Enantioselective total synthesis of callipeltoside A: two approaches to the macrolactone fragment

Abstract

The enantioselective total synthesis of callipeltoside A is described. Two syntheses of the macrolactone subunit are included: the first relies upon an Ireland–Claisen rearrangement to generate the trisubstituted olefin geometry and the second utilizes an enantioselective vinylogous aldol reaction for this purpose. Enantioselective syntheses of the sugar and chlorocyclopropane side chain fragments are also disclosed. The relative and absolute stereochemistry of this natural product was determined by fragment coupling with the two enantiomers of the side chain fragment.

Introduction

In 1996, Minale and co-workers isolated minute quantities of callipeltoside A (1, Fig. 1) from the lithistid sponge Callipelta sp.1, 1(a) This macrolide was the first reported member of a new class of marine natural products, characterized by several unique structural features. Appended to the 14-membered macrolactone, which contains a 6-membered hemiketal, are a highly functionalized deoxyamino sugar (callipeltose) and a dienyne-trans-chlorocyclopropane side chain. Additional analysis of the sponge extracts revealed the presence of two further members of this family: callipeltosides B and C (Fig. 1).^1b All three macrolides possess the macrolactone and side chain portions, but differ in their sugar subunits and glycoside linkages. Extensive NMR experiments were used to assign the relative stereochemical relationships in the macrolactone and sugar regions, however, the relative stereochemistry of the side chain remained unresolved; moreover, the absolute stereochemistry was not assigned. These stereochemical ambiguities coupled with promising biological activity and lack of natural material (vide infra) make this molecule an attractive candidate for total synthesis. To date, four total syntheses and numerous approaches to the synthesis of various subunits have been reported.2, 2(b), 2(c), 2(d), 2(e), 2(f), 2(g), 2(h), 2(i), 2(j), 2(k), 2(l), 2(m), 2(n), 2(o), 2(p), 2(q), 2(r), 2(s), 2(t)

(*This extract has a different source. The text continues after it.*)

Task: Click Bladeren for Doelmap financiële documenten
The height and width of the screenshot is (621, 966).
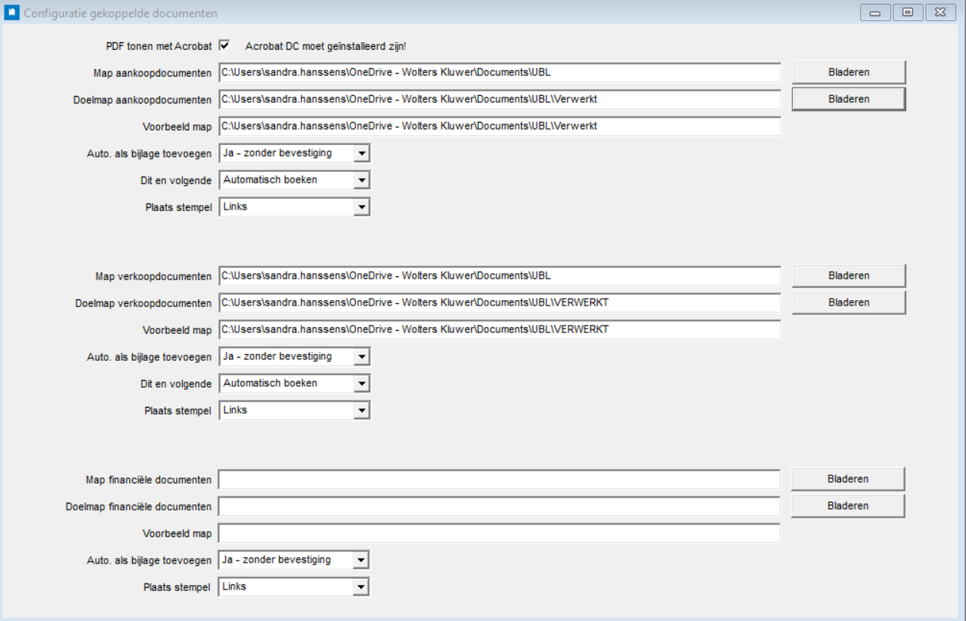Action: [848, 506]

Preliminary biological assays indicated that callipeltoside A exhibits moderate cytotoxicity against human bronchopulmonary non-small-cell lung carcinoma NSCLC-N6 and P388 cell lines (IC₅₀ values of 11.26 and 15.26 μg/mL, respectively).^1a Flow cytometry assays of NSCLC-N6 cell line treated with callipeltoside A revealed in vitro inhibition of cell proliferation of the G1 phase. This cell cycle dependent effect may be induced by enzyme inhibition or terminal cell differentation. No further biological investigations have been disclosed, perhaps due to the lack of an abundant source of the natural product.

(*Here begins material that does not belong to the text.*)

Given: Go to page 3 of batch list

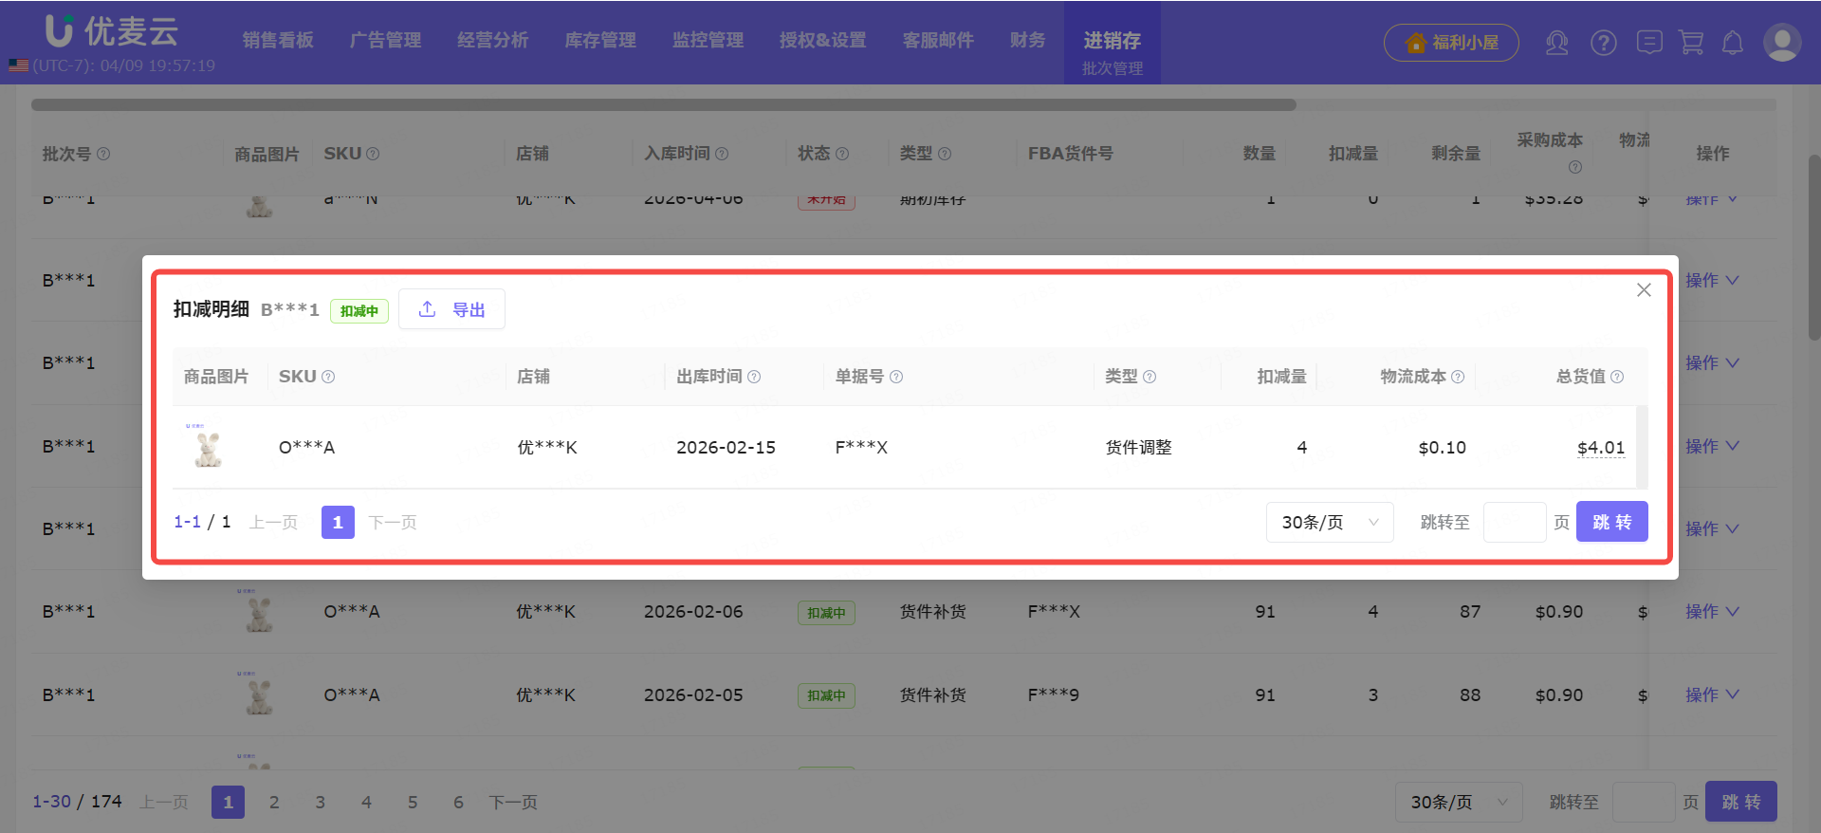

In 1986, Celmer compared published structures of macrolactone antibiotics and found that a majority of macrolides share two common characteristics: (1) they possess a d-configuration at the lactone-containing alkoxy stereocenter, and (2) the C₇ carbon is either unsubstituted (‘classical macrolides’) or has an l-OH substitution (‘unusual macrolides’),3, 3(a), 3(b) although exceptions do exist. Since the proposed relative stereochemistry of callipeltoside did not follow both trends, we decided to pursue the stereoisomer that possesses the C₇ l-OH configuration, a more conserved trait amongst the ‘unusual macrolides’. Based on the original NOESY data,^1a selection of this enantiomer of the macrolide dictates the stereochemistry of the sugar to be as illustrated in Figure 1. Synthesis of the two possible diastereomers 1a and 1b, that differ only in the configuration of the cyclopropyl group, would allow the absolute and relative stereochemistry of callipeltoside A to be unequivocally determined.

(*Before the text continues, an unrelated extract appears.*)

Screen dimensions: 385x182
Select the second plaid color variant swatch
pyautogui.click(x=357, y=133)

Our strategy involved disconnecting callipeltoside into three principal fragments: macrolactone A, callipeltose derivative B, and chlorocyclopropane side chain C (Scheme 1). A late-stage glycosylation would allow some flexibility should the stereochemical assignment of the sugar moiety prove to be incorrect. The final fragment coupling was planned to be a Horner–Wadsworth–Emmons olefination of each enantiomer of phosphonate C to an appropriate aldehyde, a strategy that would allow a late-stage divergence of the synthesis to the two possible diastereomers.